In terms of challenges, these days the biggest challenge we have is pivoting our marketing machine from field marketing event-focused to virtual event-focus. The pipeline is everything for us, so keeping the reps focused on generating pipeline in a market that’s in flux is more important than ever.

How have you seen Sales evolve in the B2B/Tech marketplace over the years? What are some of the most crucial skills that today’s salesperson needs more of than that of yesteryear according to you?

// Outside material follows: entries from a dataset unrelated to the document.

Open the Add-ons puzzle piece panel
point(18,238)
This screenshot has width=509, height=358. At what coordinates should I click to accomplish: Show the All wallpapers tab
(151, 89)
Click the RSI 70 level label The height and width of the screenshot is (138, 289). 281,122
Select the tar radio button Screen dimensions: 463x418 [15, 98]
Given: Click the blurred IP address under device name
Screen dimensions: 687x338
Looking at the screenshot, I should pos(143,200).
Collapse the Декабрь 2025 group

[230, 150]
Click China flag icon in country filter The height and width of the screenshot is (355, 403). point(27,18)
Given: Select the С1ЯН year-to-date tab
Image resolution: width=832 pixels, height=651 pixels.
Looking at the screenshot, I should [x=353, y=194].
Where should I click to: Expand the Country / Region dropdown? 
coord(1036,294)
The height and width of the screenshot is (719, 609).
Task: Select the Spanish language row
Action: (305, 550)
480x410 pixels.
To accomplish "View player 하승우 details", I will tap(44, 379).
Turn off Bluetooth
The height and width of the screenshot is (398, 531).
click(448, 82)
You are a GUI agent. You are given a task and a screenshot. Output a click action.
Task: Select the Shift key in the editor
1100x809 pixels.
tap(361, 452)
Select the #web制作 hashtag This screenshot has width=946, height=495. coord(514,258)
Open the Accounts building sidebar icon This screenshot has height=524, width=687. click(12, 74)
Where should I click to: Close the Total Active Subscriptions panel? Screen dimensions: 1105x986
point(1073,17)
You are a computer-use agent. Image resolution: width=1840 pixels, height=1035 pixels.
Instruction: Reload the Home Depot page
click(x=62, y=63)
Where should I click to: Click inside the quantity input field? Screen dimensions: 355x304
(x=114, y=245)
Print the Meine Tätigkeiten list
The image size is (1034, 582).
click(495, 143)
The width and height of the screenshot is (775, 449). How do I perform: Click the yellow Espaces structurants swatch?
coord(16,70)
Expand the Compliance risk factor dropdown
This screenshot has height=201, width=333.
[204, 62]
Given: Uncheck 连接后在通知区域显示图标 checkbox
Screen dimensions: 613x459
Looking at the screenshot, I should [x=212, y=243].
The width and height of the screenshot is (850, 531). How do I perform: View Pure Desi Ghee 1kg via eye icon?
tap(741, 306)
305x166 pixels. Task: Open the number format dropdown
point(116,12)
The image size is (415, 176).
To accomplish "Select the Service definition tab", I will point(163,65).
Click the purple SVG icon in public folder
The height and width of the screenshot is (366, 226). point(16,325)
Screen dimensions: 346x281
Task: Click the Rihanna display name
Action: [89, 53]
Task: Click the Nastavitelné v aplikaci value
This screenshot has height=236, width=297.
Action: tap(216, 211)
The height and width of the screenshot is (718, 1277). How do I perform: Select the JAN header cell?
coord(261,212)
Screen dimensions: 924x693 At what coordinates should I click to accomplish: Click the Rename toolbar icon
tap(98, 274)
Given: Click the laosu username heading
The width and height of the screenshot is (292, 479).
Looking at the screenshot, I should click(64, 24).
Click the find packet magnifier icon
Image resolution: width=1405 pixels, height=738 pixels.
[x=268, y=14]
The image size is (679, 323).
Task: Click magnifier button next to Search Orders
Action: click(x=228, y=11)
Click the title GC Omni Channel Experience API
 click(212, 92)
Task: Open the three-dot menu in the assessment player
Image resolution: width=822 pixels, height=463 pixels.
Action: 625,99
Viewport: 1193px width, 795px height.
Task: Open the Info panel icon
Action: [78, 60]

I believe that the best salespeople are the people that can quickly get under the hood, understand the key tenets of the technology, and articulate its value in an easy-to-understand manner. The core personality traits of drive, intelligence, organization, and humility remain crucial, but in this day and age, relationship selling isn’t enough. When questions are asked, reps need to be ready with the technology perspective that relates to the relevance of their solutions for the specific customer and the market.

What are some of the ways in which you’ve driven better alignment between Marketing and Sales in your journey so far?

 For us, the metric that we use to measure alignment between Marketing and Sales is “Weekly Net New Meetings.” That is the pivot point where all external pipeline comes from. So the marketing machine is built to drive enough net new meetings for our sellers to have a baseline, and the reps need to make up the rest with their own outreach and alignment with partners. Many times, unnecessary energy is spent trying to think through all of the levers at the front of the funnel. Boiling it down to a single number and keeping reps focused on driving that number, week after week, is the key to building a sustainable business.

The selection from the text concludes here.